It is no secret that Houston Texans offensive star Deandre Hopkins deserves to be paid. Hopkins is coming off a season in which he amassed 111 catches for 1,521 yards and a franchise record 11 touchdowns. Still on his rookie deal, Hopkins has more than earned himself a new contract. Hopkins is vastly underpaid for his production, as some members of twitter kindly pointed out:

It is a great leverage by Hopkins and you can not blame him for that, on the contrary, the timing of this holdout is very bad for a Texans team trying to win championships. Deandre Hopkins had a phenomenal season last year while catching passes from the likes of Brandon Weeden, TJ Yates, Ryan Mallet, and Brian Hoyer. The logical assumption is that Hopkins can be as good as he was last year with any quarterback throwing the football and that would be a wise assumption by most. Looking back at the history of previous offensive stars’ holdouts, it paints a grim picture. Here is a brief list of players who held out and the year they held out:

  1. Mike Wallace, 2008
  2. Chris Johnson, 2011
  3.  Larry Johnson, 2007
  4. Michael Crabtree, 2009

Each of these players saw a substantial decrease in effectiveness the year they held out. Mike Wallace experienced a down year in the form of only 836 yards and struggled mightily with drops all season.

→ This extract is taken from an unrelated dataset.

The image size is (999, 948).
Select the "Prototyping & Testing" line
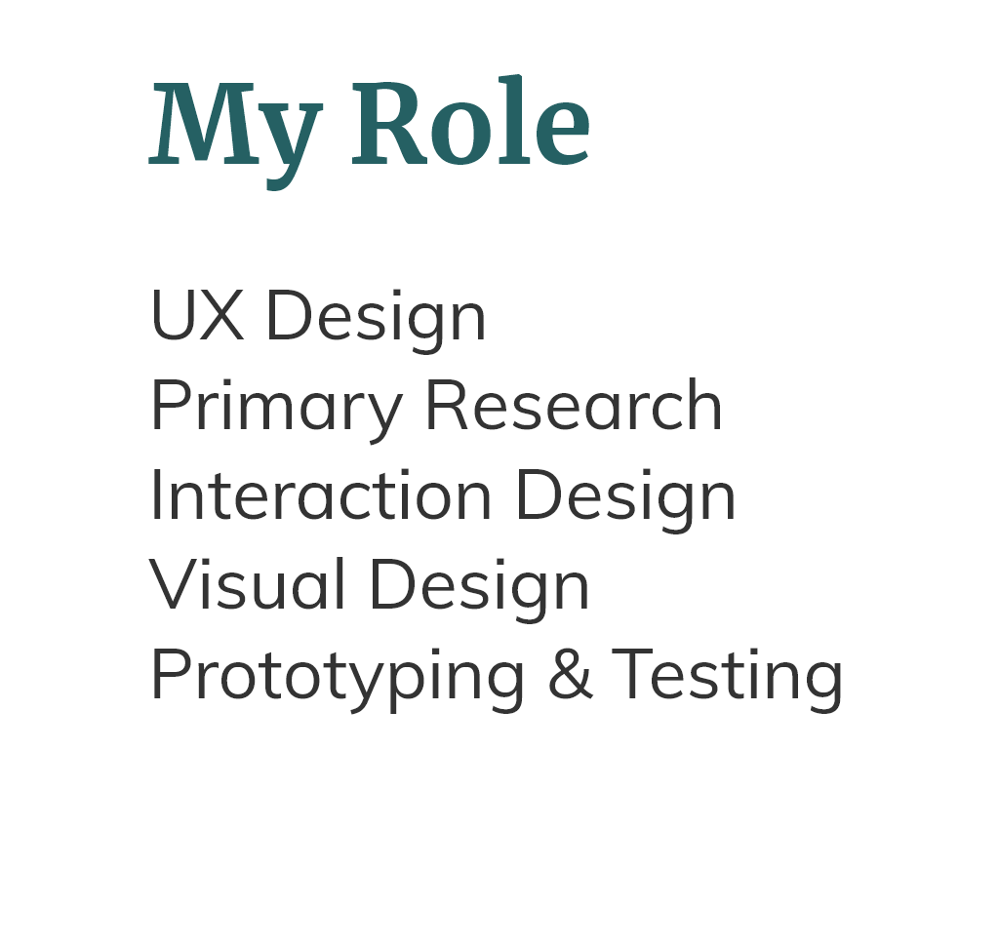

Chris Johnson came into the 2011 season patting his feet behind the line of scrimmage all game it seemed, never deciding where to run with the ball. He rushed for 1,024 yards on a career worst 4 yards per carry and admitted that he was not ready to play football. Larry Johnson hurt his foot midway through and never played a game after week 9. Michael Crabtree held out his rookie season until October, he barely had more than 50 yards average per game and the team ended up finding other options like Randy Moss to help Alex Smith in the passing attack. Dez Bryant did not even hold out last season but merely threatened to and experienced the worst season of his career as it was derailed by injuries.

Antonio Brown said it best,” Holdouts always end badly. Just look at history. It always ends badly. It wouldn’t be the best decision.” Maybe its the feeling of being paid or maybe its the missed time, whatever it is, after an offensive player attempts a holdout the corresponding season goes very poorly. Let’s hope that is not the case with Deandre Hopkins this season, and let’s hope newly resigned GM Rick Smith solves this problem as soon as possible.